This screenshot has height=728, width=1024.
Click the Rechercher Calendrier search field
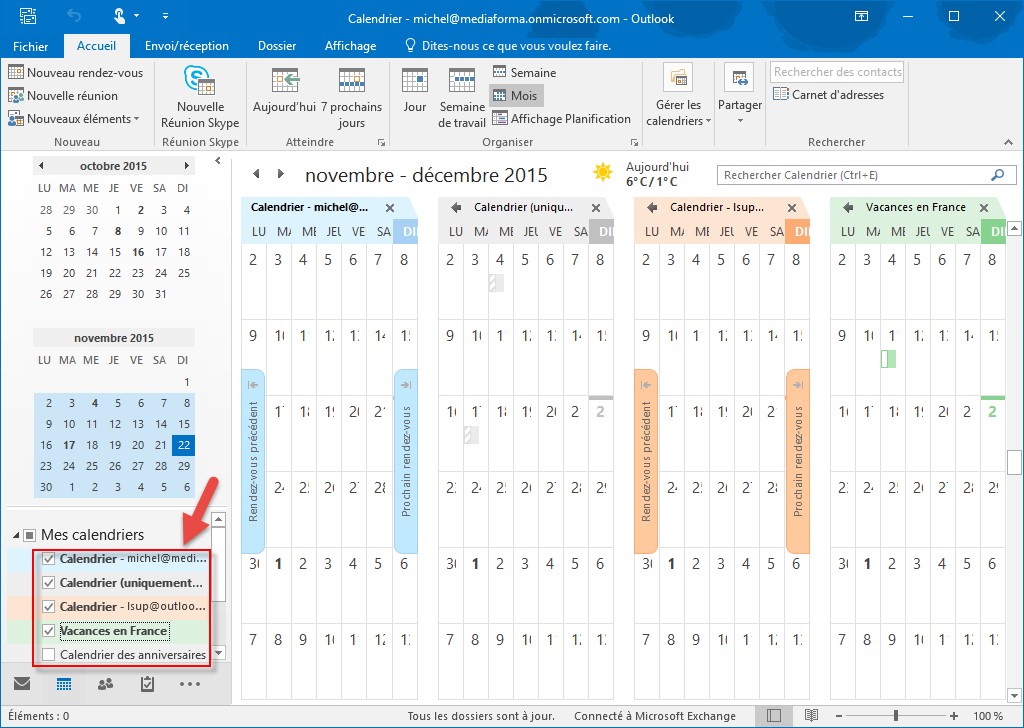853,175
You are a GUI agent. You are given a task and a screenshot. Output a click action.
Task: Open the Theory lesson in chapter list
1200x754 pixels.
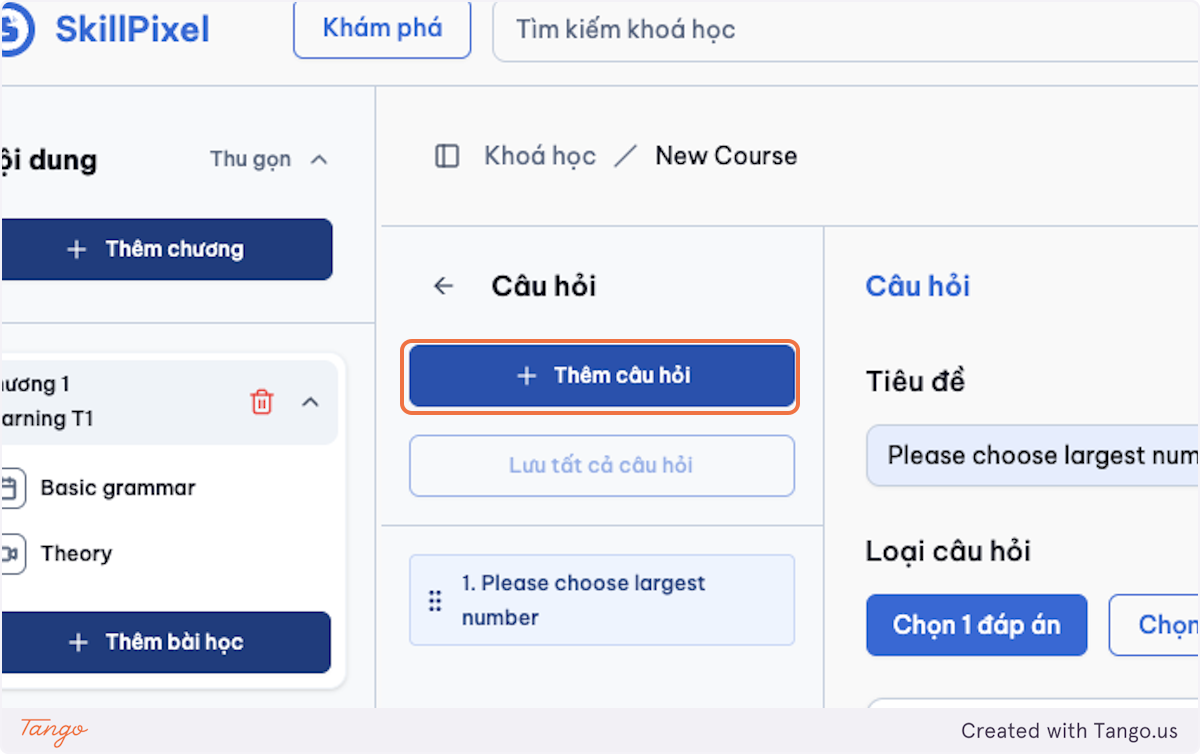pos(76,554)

·····

WHAT YOU WILL DO:
All lines in the records above that contain "screenshot" are to be reported.

PROBLEM SOLUTION:
This screenshot has height=728, width=1024.
You are a GUI agent. You are given a task and a screenshot. Output a click action.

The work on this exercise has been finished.